Sur le plan national, les correspondants :

  • S’étonnent de l’application rétroactive de la circulaire INTE1911312C parue le 10 mai 2019 sur des demandes déposées en 2018
  • Considèrent la circulaire INTE1911312C, contrairement à ce que prétend le gouvernement comme une compilation scellée de tout ce que nous déplorons avec nos élus
    • Opacité des critères : malgré le caractère argileux des sols reconnu à 99%, le critère météorologique utilisé pour refuser la reconnaissance appelé “indicateur d’humidité des sols superficiels” ne correspond pas à la réalité :
  • Il nie la sécheresse exceptionnelle qu’a connue la Sarthe. Alors que la préfecture a publié 34 arrêtés de sécheresse pour restreindre l’usage de l’eau depuis juin 2017.
  • Les paramètres, les données et le mode de calcul de ce critère sont secrets. Ce critère n’est utilisé ni par les entreprises, ni par d’autres institutions. Sa validité scientifique reste à démonter.
  • Composition de la commission interministérielle n’est pas publiée dans le journal officiel
  • Demandent l’abrogation pure et simple de la circulaire INTE1911312C qui les empêche d’être indemnisés par les assurances auxquelles ils ont souscrits.

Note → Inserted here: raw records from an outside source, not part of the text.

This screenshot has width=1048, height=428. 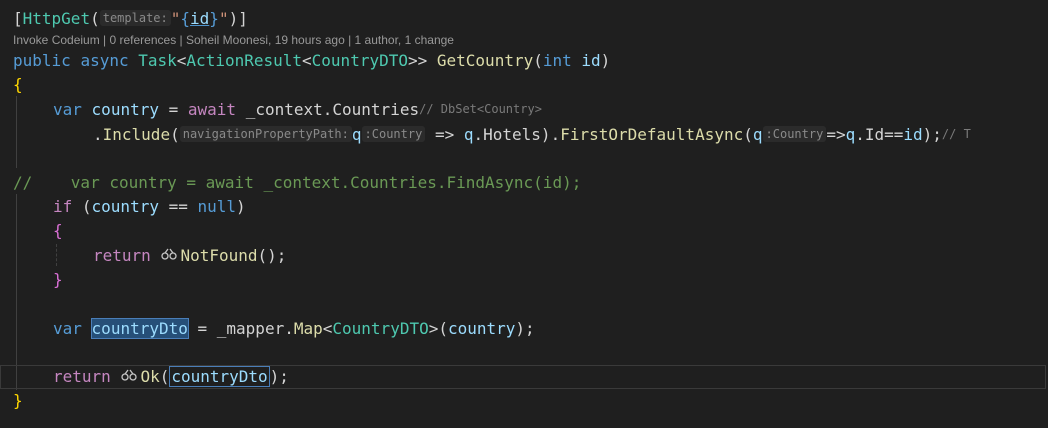 What do you see at coordinates (266, 134) in the screenshot?
I see `inlay-hint-param: navigationPropertyPath:` at bounding box center [266, 134].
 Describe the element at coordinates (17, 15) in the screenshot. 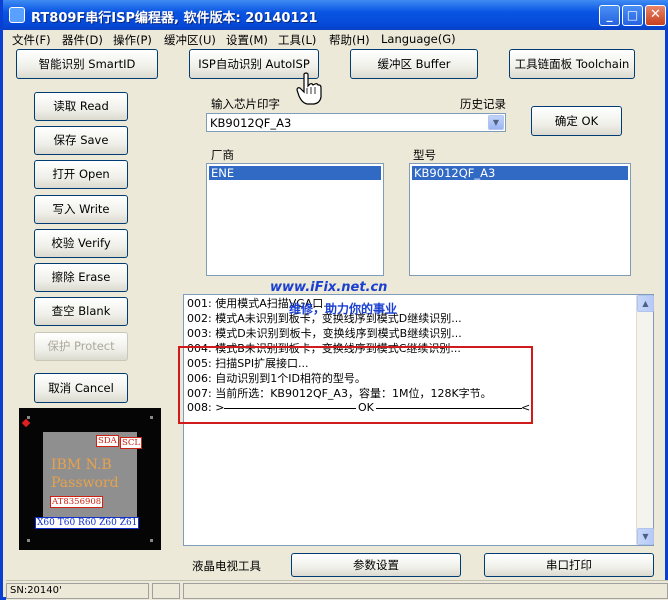

I see `app-icon` at that location.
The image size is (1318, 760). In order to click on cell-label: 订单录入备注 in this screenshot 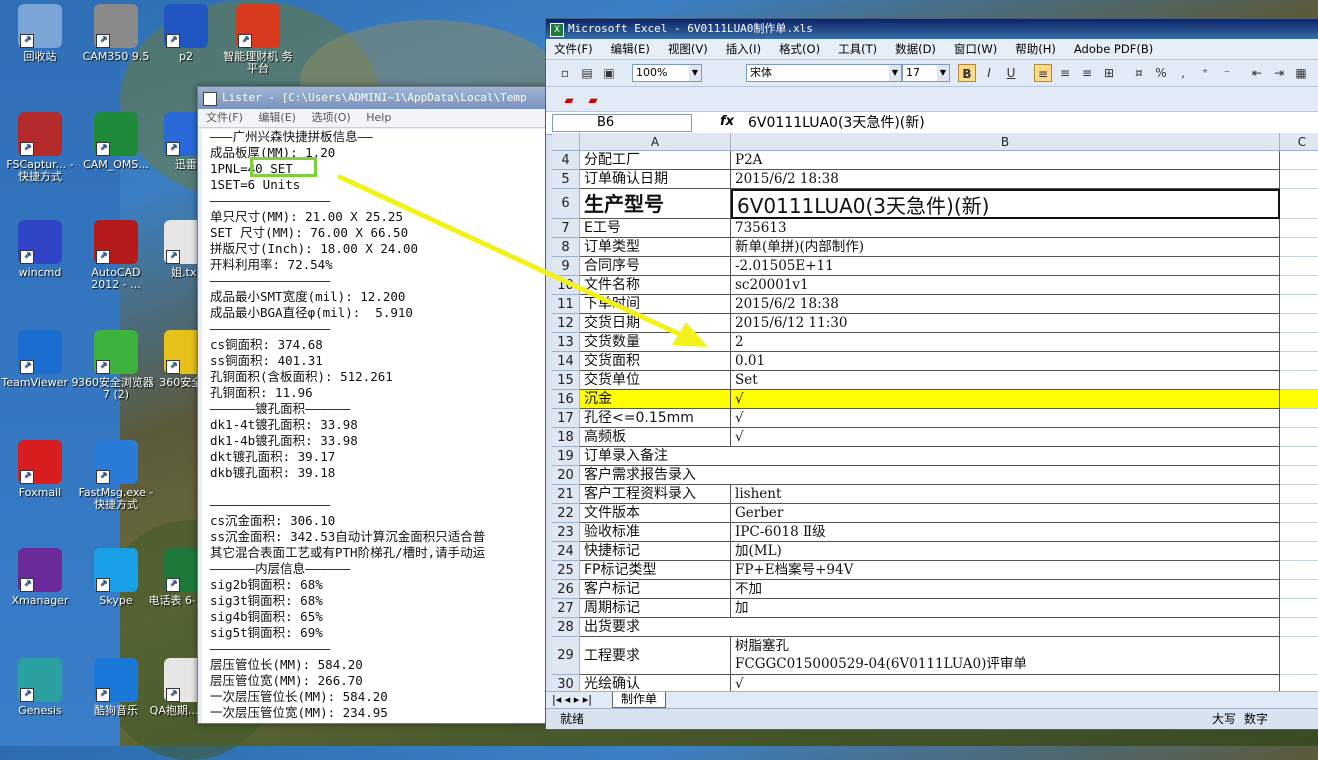, I will do `click(930, 456)`.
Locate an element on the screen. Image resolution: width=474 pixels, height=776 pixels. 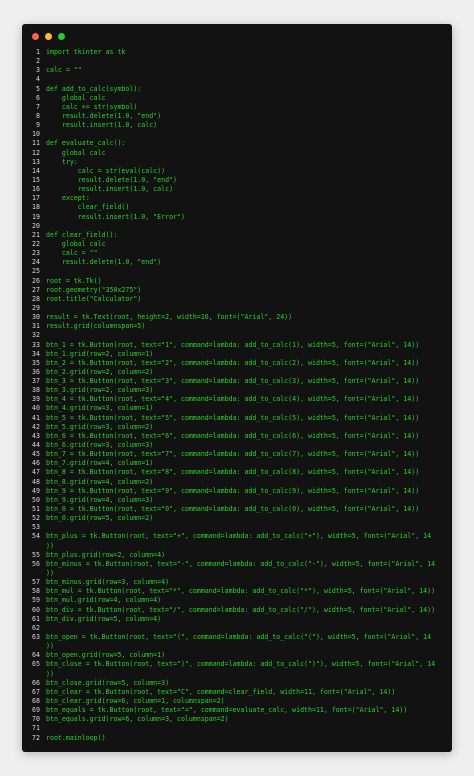
code-line: 10 is located at coordinates (237, 134).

  • Espèrent toujours que le gouvernement:
    • Tienne, sérieusement, compte de l’urgence de la situation dramatique des familles et de la dégradation de leur habitation
    • prenne les mesures d’urgence qui s’imposent pour mettre la situation sous contrôle, empêcher l’explosion des coûts de réparation et venir en aide aux victimes
  • Souhaitent que ce message d’alerte soit entendu par Monsieur Le Premier Ministre parce que :
    • C’est son cabinet qui a validé la circulaire
    • La circulaire implique les ministères du budget, des finances et de l’intérieur (pas celui de l’écologie)
  • Rappellent que, les maisons ont été construites sur des terrains constructibles avec un permis
  • de construction à l’incitation des gouvernements successifs
  • Se félicitent que les études de sols deviennent obligatoires depuis la loi ELAN. Cette obligation vient combler une défaillance de l’état que le gouvernement se doit de réparer et dont nous sommes les victimes.